One of the major causes of age-related sleep disturbances is a reduction in the amount, and alteration in the timing, of melatonin production. Supplementation with melatonin has often been shown to relieve these disturbances in the sleep-wake rhythm. In addition to improving sleep, melatonin has been shown to act directly on reducing fatigue in patients with chronic fatigue syndrome. It is also an important nutrient in reducing risk factors for breast cancer.


Allergies—both allergic rhinitis and delayed food sensitivities—can be another fatigue-causing factor. Recent studies are suggesting that food allergies appear to be an important triggering event in chronic fatigue syndrome and fibromyalgia.

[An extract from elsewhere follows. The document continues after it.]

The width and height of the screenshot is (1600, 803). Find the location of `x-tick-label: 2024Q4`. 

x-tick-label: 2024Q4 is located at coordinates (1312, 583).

In my clinical practice, I also have noted that energy levels often increase in fatigued patients who eliminate offending foods from their diets. Therefore, I always work to identify “hidden” food sensitivities. Delayed food allergies can contribute to digestive problems, body aches, headaches and symptoms typically not associated with classic allergy symptoms. If you have tried everything else to get to the bottom of your fatigue, depression, stress, body pain, foggy thinking, it is time to look at food intolerances.

Food allergies/sensitivities also play a large role in the amount of suffering a person experiences with seasonal allergies. What happens in the upper respiratory system is often a direct reflection of what is going on in the “gut.”

Testing for hidden food allergies can be done at home via a test kit available through our office. Once you make the right identifications, you will know what foods to avoid to produce dramatic results. There are also nutrients that can be used when you cannot avoid exposure to offending foods.

Nutrient Deficiencies and Environmental Toxicity
When the body is not receiving enough of a particular nutrient or is overburdened with environmental pollutants, this can take a huge toll that compromises energy levels. Additional stress on the body produced by excess toxicity, reduces the body’s ability to absorb nutrients from food and supplements. Therefore, in my clinical practice, I recommend all my fatigued patients take an organic acid test that also checks for environmental pollutants.

Organic acid testing, which I also routinely use to help my patients, is also available at Synergetics Health & Wellness, and is important for those seeking to fine tune or increase a supplement program’s effectiveness. The client receives specific recommendations of vitamins, minerals, nutrients and amino acids and dosage suggestions.
The organic acid test also looks for detoxification markers that help us see how effectively the client is able to remove environmental toxins from their system.

Other Factors

Fatigue can be a side effect from various pharmaceuticals such as statin drugs, blood pressure medications and antidepressants so be sure to check the information that comes with your prescriptions, and have a detailed discussion with your care giver about this.

Additionally, a diet overloaded with processed food, refined carbohydrates and sugar can make a person feel sluggish. Dehydration is another important factor in low energy levels. Drinking 64 ounces of water every day is essential to enhance energy levels.


When trying to determine the reason for fatigue, the only approach one can take is to begin eliminating potential causes. By playing detective and looking at all the factors mentioned above, the reason why a person is fatigued will likely become apparent and steps can then be taken to eliminate exhaustion.